結論 本件審判の請求は、成り立たない。 
理由 1.手続の経緯
本願の手続きの経緯は次のとおりである。

(1)平成14年2月8日 特許出願(パリ条約による優先権主張2001年12月4日,韓国)
(2)平成16年8月6日付け 拒絶理由
(3)平成16年11月10日付け 手続補正
(4)平成17年1月6日付け 最後の拒絶理由
(5)平成17年4月11日付け 手続補正
(6)平成17年8月26日付け 補正却下の決定(平成17年4月11日付け手続補正を却下)
(7)平成17年8月26日付け 拒絶査定(最後の拒絶理由によって本願を拒絶)
(8)平成17年12月5日付け 拒絶査定に対する審判請求
(9)平成18年1月4日付け 手続補正

2.平成18年1月4日付け手続補正についての補正却下の決定

[補正却下の決定の結論]
平成18年1月4日付け手続補正(以下,「本件請求時補正」という。)を却下する。

[理由]
(1)本件請求時補正の内容
本件請求時補正により,特許請求の範囲の請求項1は,次のとおりに補正された。

「本体の内部に区画設置された調理室及び電装品室と,
該調理室及び電装品室の底部に配された導波管と,
前記電装品室で前記導波管に結合されたマグネトロンと,
前記調理室に向かって開放されるよう前記導波管に設けられた一対の開口部と,
該一対の開口部に設けられた高周波分散装置と,を備え,
前記一対の開口部は,
前記導波管に配された第1開口部と,
該第1開口部と前記マグネトロンとの間に配された第2開口部と,を備え,
前記導波管は,狭幅であって,前記調理室の下部に,前記マグネトロンが設けられた前方から,前記第1開口部が配される後方に向けて延設され,
前記第1開口部の中心は,前記マグネトロンが設けられた導波管の前記前方に位置する該導波管の管端部から,高周波管内波長の1/2の奇数倍になる位置に形成され,
前記第2開口部の中心は,前記マグネトロンが設けられた導波管の前記前方に位置する該導波管の管端部から,高周波管内波長の1/2の奇数倍からややはずれる位置に形成されることを特徴とする電子レンジ。」

(2)新規事項の追加の有無についての検討
前記請求項1における次の補正事項が,本願願書に最初に添付した明細書又は図面(以下,「本願当初明細書等」という。)に記載した事項の範囲内であるか否かについて検討する。

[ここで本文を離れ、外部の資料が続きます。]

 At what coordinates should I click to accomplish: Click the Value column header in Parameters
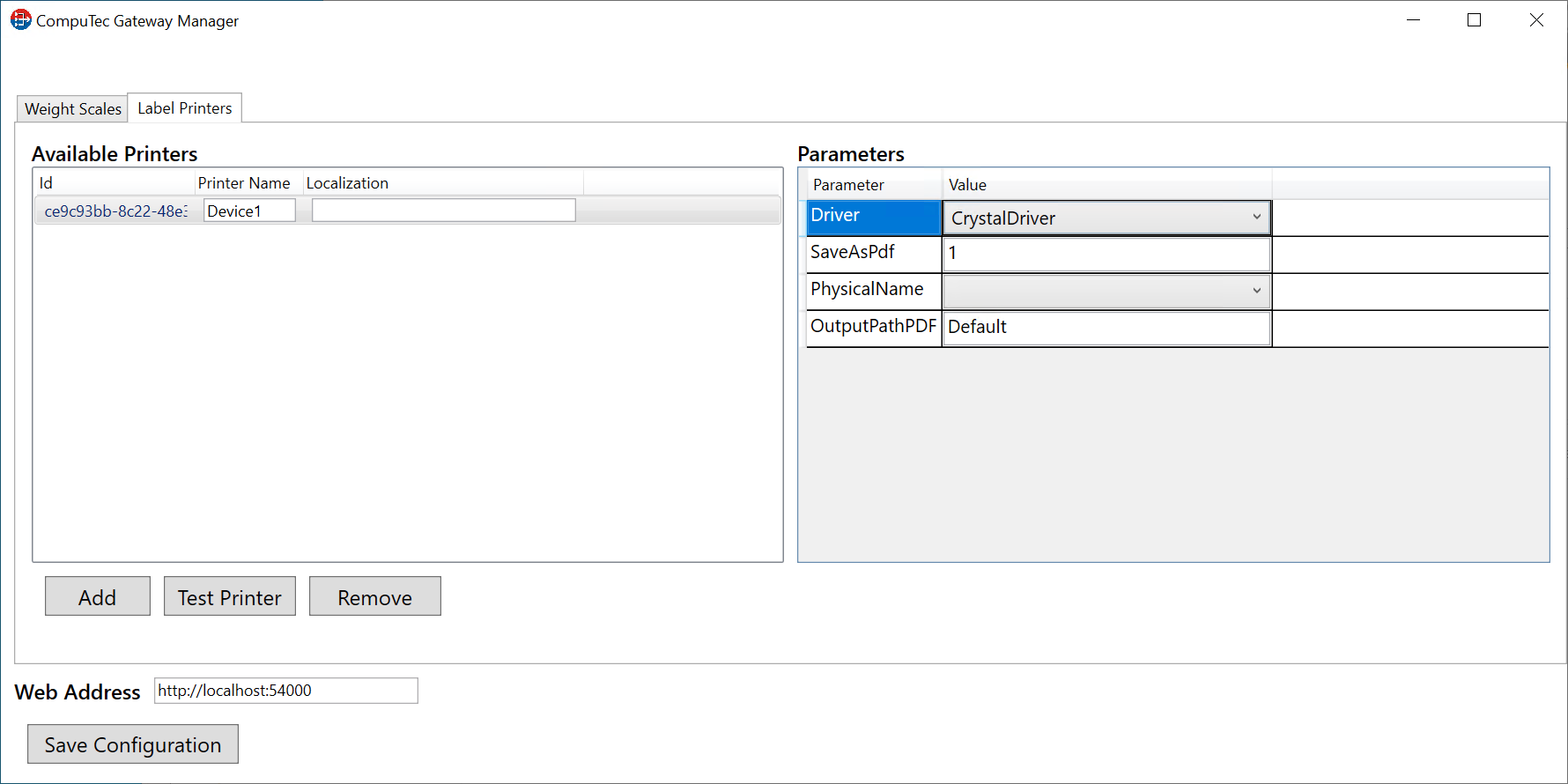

「前記第1開口部の中心は,前記マグネトロンが設けられた導波管の前記前方に位置する該導波管の管端部から,高周波管内波長の1/2の奇数倍になる位置に形成され,
前記第2開口部の中心は,前記マグネトロンが設けられた導波管の前記前方に位置する該導波管の管端部から,高周波管内波長の1/2の奇数倍からややはずれる位置に形成される」

〈審判請求人の主張〉
審判請求人は,平成18年1月26日付け手続補正書(審判請求理由を補充するもの)において,前記補正事項の補正の根拠に関して,次のとおり主張する。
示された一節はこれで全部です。